Tüm bu terör mevcudiyeti karşısında devlet büyük bir yanlış ve yanılgı içine girmiştir.
Gâh “PKK kimin taşeronudur” denilmiş
Gâh “PKK’ya işi havale ettiler” denilmiş..
Gah “PKK İmralı’dan kumanda ediliyor” gibi varsayımlar üretilmiştir..
Zaman kaybetmekten öteye gitmeyen varsayımlar bunlar..
Görünen odur ki bu işi üstlenen PKK her ne kadar Kuzey Irak’tan Türkiye hudutlarına giriyor..
TSK’nın hudut karakollarına saldırıyor..
Türkiye'ye şehit verdiriyor ve işini bitirdikten sonra da kayboluyor dağlarda…

Bu gibi görüntüler Türkiye’yi hep yıllardan beri yanlış hedeflere sürüklemiştir.

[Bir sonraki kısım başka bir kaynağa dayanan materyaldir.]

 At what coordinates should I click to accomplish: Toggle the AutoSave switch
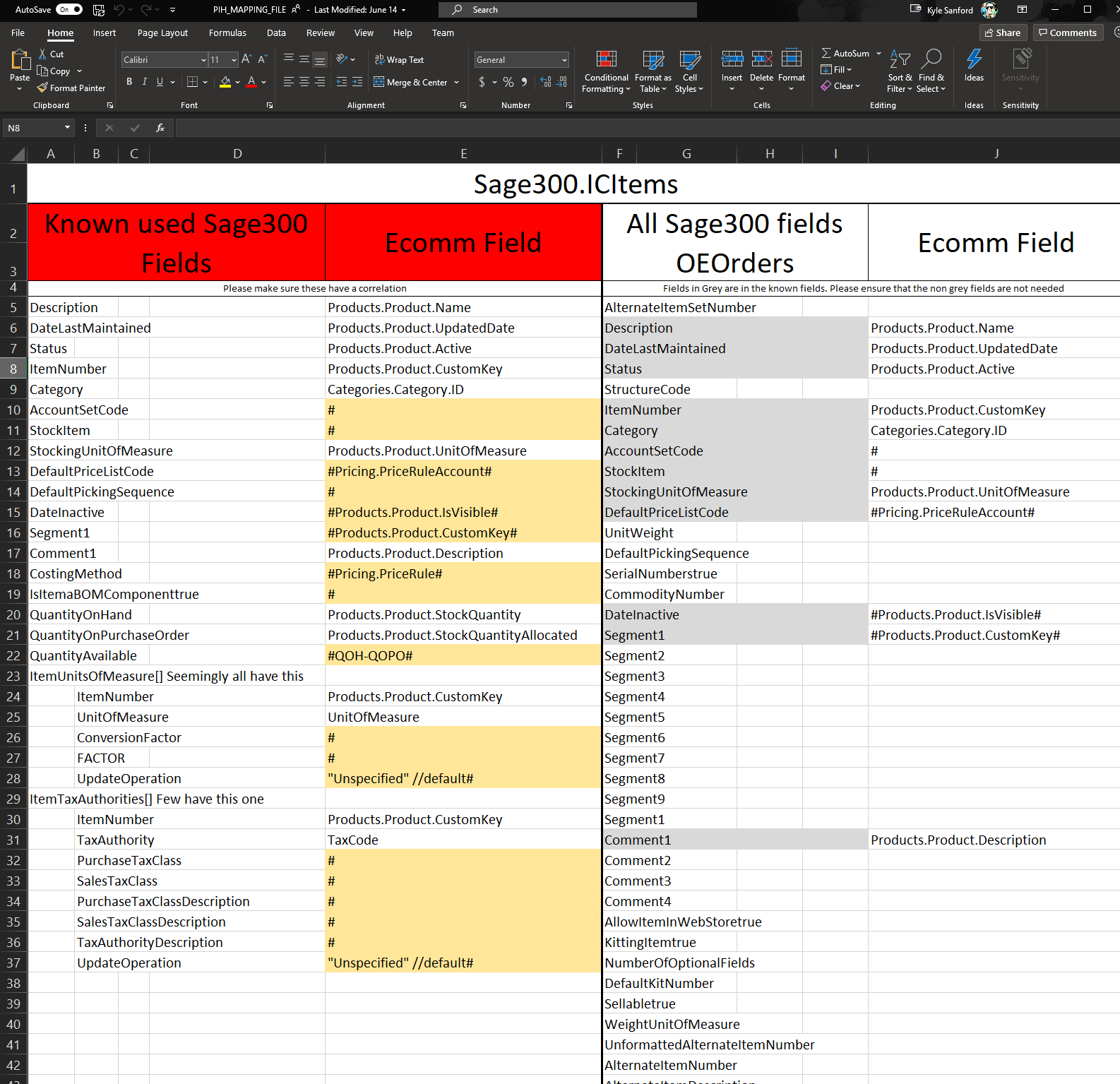(x=69, y=10)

Hala da “teşhisül ille (illetli hastalığı teşhis etme)” şansını yakalayamayan Türkiye maalesef tüm imkânlarıyla ne yaparsa yapsın bu sevdayla, terörle başa çıkamaz.

Her zaman bu köşede vurgulaya vurgulaya koymuş olduğum teşhis ve tespitler açık ve nettir.

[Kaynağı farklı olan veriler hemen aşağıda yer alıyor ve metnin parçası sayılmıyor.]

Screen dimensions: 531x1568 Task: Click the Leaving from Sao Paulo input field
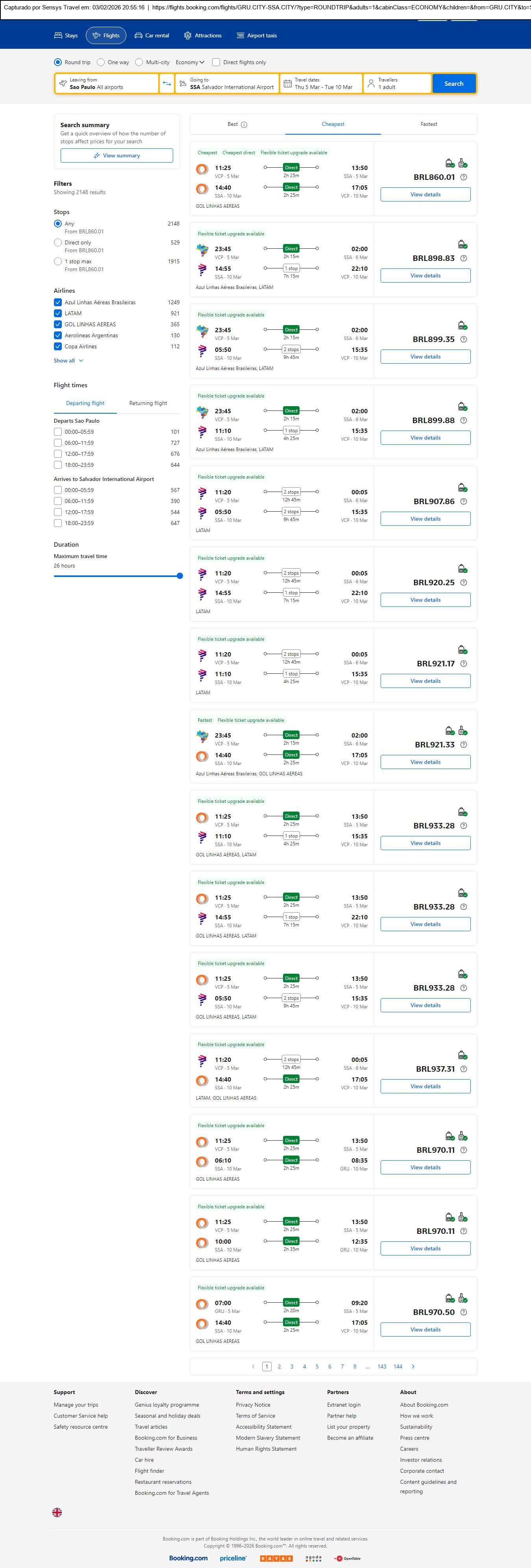click(107, 83)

Ama hey hat kim dinler, kim anlar?

PKK kimin taşeronudur?

Sorusuna verilecek cevap net ve açıktır; ama kimse yüreklilik gösterip de bunu söyleyemiyor.

Biz diyoruz ki aslında yalnız PKK değil, PKK’yı üreten, büyüten ve güçlendiren unsur kesinlikle derin devletin bünyesindeki karanlık kurullardır.

Bu karanlık kurulların birçok önemli kişilerden oluşan önemli büyükbaşlardır.

Bu büyükbaşlar masonik kafaların Türkiye’deki temsilcileridir.

Evet, devlet büyük imkânları sarf edip bu milletin bütçesini harcamak yerine, PKK’yı Hizbullah’ı, hatta El Kaide’yi o karanlık kurullarda aramalıdır.

Fazla lafı uzatmaya gerek yok.

Devlet tüm istihbarat güçlerini kullanarak içine dönük samimi bir çalışma yapması gerekir.

Yasama erki olan TBMM’de gerek muhalefet, gerek iktidarda olsun kişi çıkarlarına müptela ve geleceklerini temin altına alma pahasına kesinlikle PKK’yla büyük bir irtibat failiyeti içerisindedirler.

Keza TSK’nın bünyesinde de öyle.. Üst düzey yargının kilit odaklarında da terör desteklenmektedir.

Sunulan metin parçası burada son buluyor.